• Gösterilen Metin
<<<<

Tarihi 7 Ağustos 2010

Şeker Yerken "Kıtır Kıtır" da!..

Doğrusunu isterseniz, bu bir...
"Bakkal Amca"
öyküsüdür...
Ya da "Şeker tutkunu Kız"...
...

Kızın biri her gün dükkâna uğrar...
Bakkal da, kıllı kolunu kavanoza daldırır,
Ona bir avuç rengârenk şeker verirmiş...
...
Bu öyküyü bana anlatan Amcaoğlu,
Bakanlıkta iğneci...
Yani aslında sağlık memuru da...
İyi iğne yapar, eli çok hafiftir!..
Bugünlerde tutturmuş, şef'lik istiyor!
Lâfı unutmayın, yine döneceğiz...
...
Bakkal Amca'nın verdiği şekerleri,
Kız "kıtır kıtır" bir güzel yer,
Şekerin tadı bakışlarına yansır...

>>>>

• Alıştırma Seti
- a) Bakkal öyküsü, Amcaoğlu'nu "Bakanlıkta iğneci" diye tanıttıktan sonra bu sözü nasıl açıklıyor? Bir ila üç cümleyle anlatın.
- b) Lütfen bakkal öyküsünün bir bölümünü harfi harfine tekrar yazın: "Kızın biri her" sözlerinin geçtiği yerden başlayın, "tadı bakışlarına yansır..." sözlerinden sonra durun.
- c) Bakkal öyküsünü kaldığı yerden alıp sürdürün.

• Malzeme
<<<<

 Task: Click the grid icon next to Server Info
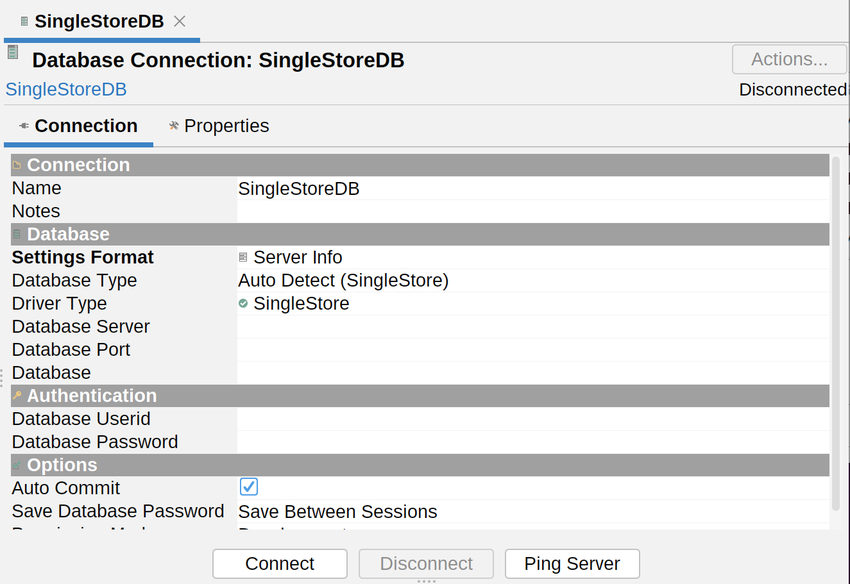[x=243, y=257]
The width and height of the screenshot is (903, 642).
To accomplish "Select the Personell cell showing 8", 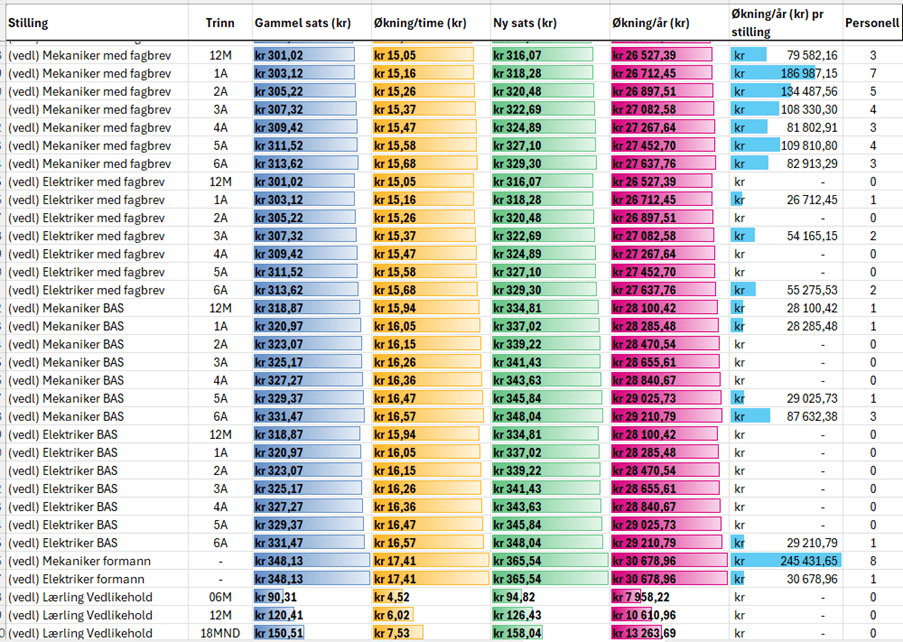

>>>>

• Beklenen Yanıtlar
- a) Öyküye göre Amcaoğlu aslında Bakanlıkta sağlık memurudur. İyi iğne yapar ve eli çok hafiftir.

- b)
Kızın biri her gün dükkâna uğrar...
Bakkal da, kıllı kolunu kavanoza daldırır,
Ona bir avuç rengârenk şeker verirmiş...
...
Bu öyküyü bana anlatan Amcaoğlu,
Bakanlıkta iğneci...
Yani aslında sağlık memuru da...
İyi iğne yapar, eli çok hafiftir!..
Bugünlerde tutturmuş, şef'lik istiyor!
Lâfı unutmayın, yine döneceğiz...
...
Bakkal Amca'nın verdiği şekerleri,
Kız "kıtır kıtır" bir güzel yer,
Şekerin tadı bakışlarına yansır...

- c)
Para-mara vermez, salınır gidermiş...

...

Şimdi bizim Amcaoğlu şef yapılmazsa
Çok bozulur eminim...
Bak, buradan Bakanlığı uyarıyorum!..
Kızarsa ne yapacağı belli olmaz ha!..
...
Neyse, bir gün...
Bakkal, kızı kolundan tuttuğu gibi,
Tezgâhın arkasına çekmiş...
Kız da tepki göstermiş tabii!..

...
Şimdi izinli, köye gitti Amcaoğlu...
Geçen gün cepten aradı, konuştuk...
Koyundan yeni dönmüş...
Mal yayılırken, yine Şef'liği kurmuş!
Aniden, "İstifa ederim ha!" dedi...
Dondum kaldım...
Telefon elimden yere düştü...
...
Tekrar öyküye dönecek olursak,
Bakkalın zorlamasına direnen kız;
vay!.. vay!.." demeye başlamış...
Bu kez, Bakkal da buna içerlemiş...
...
Bilemiyorum da...
Amcaoğlu istifa ederse...
Bana, "Bakanlık Batar" gibi geliyor!
Kalçadan bu kadar hafif iğne yapan
birini bulabilirler mi yerine bilmem!..
...
Geldik öykümüzün de sonuna...
Bakkal Amca, ter içinde biryandan
kavanozları düzeltirken...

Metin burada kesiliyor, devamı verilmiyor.